Come anche per altri antagonisti del recettore AT1, con olmesartan medoxomil è stato riscontrato in vitro un aumento dell'incidenza delle rotture cromosomiche. Tuttavia, in diversi studi in vivo con olmesartan medoxomil non è stata osservata genotossicità dopo somministrazione di dosi orali molto elevate fino a 2000 mg/kg. Gli studi nel complesso suggeriscono che con l'utilizzo clinico di olmesartan medoxomil è molto improbabile che si verifichino effetti genotossici. Olmesartan medoxomil non è risultato cancerogeno né in uno studio di 2 anni sul ratto né in due studi di 6 mesi in cui sono stati usati modelli transgenici di topo.
Gli studi di mutagenicità non hanno indicato reperti positivi mediati da amlodipina. Nessuna evidenza di cancerogenicità è emersa in ratti e topi che per due anni hanno ricevuto amlodipina a dosi giornaliere fino a 2,5 mg/kg (corrispondente a circa il doppio della dose massima raccomandata di 10 mg nell'uomo) con il mangime.
In studi di riproduzione sul ratto, olmesartan medoxomil non ha influenzato la fertilità né ha provocato effetti teratogeni. Come per altri antagonisti dell'angiotensina II, il tasso di sopravvivenza dei giovani animali in seguito all'assunzione di olmesartan medoxomil è risultato ridotto ed è stata riscontrata una dilatazione della pelvi renale nelle madri esposte durante la fase tardiva della gravidanza e la lattazione. Analogamente ad altri antipertensivi, olmesartan medoxomil è risultato più tossico per le femmine di coniglio gravide che per le femmine di ratto gravide, tuttavia non sono emerse evidenze di effetti fetotossici.
In studi di tossicità riproduttiva per amlodipina, a posologie circa 50 volte superiori alla dose massima raccomandata nell'uomo espressa in mg/kg sono stati osservati, in ratti e topi, ritardo della data del parto, prolungamento del parto e aumentata mortalità perinatale della prole.

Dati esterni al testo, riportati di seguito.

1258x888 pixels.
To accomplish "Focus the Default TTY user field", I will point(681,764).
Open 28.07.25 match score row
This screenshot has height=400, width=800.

Studi di fertilità con amlodipina (besilato) nei roditori hanno fornito risultati sia negativi che positivi, questi ultimi anche a dosi inferiori di 0,2 mg/kg (corrispondenti a 1,62 mg nell'uomo = 1/3 della dose iniziale raccomandata). L'effetto sfavorevole di amlodipina sulla fertilità maschile è stato dimostrato da una diminuzione dei livelli plasmatici di testosterone e di ormone follicolo-stimolante, del peso dei testicoli, della densità spermatica, del numero di spermatidi maturi o di cellule di Sertoli e dall'inibizione delle cellule di Leydig. Il meccanismo dell'inibizione delle cellule di Leydig mediata da amlodipina è associato a una riduzione delle concentrazioni di testosterone.
A fronte dei ben noti profili di sicurezza dei singoli principi attivi, non sono stati effettuati ulteriori studi di mutagenicità, cancerogenicità e tossicità riproduttiva con Co-Olmesartan Amlo Spirig HC.
Altre indicazioni
Stabilità
Il medicamento non deve essere utilizzato oltre la data indicata con «EXP» sulla confezione.
Indicazioni particolari concernenti l'immagazzinamento
Non conservare a temperature superiori a 30°C.
Conservare nella scatola originale per proteggere il contenuto dall'umidità.
Tenere fuori dalla portata dei bambini.
Numero dell'omologazione
67447 (Swissmedic)
Titolare dell’omologazione
Spirig HealthCare SA, 4622 Egerkingen.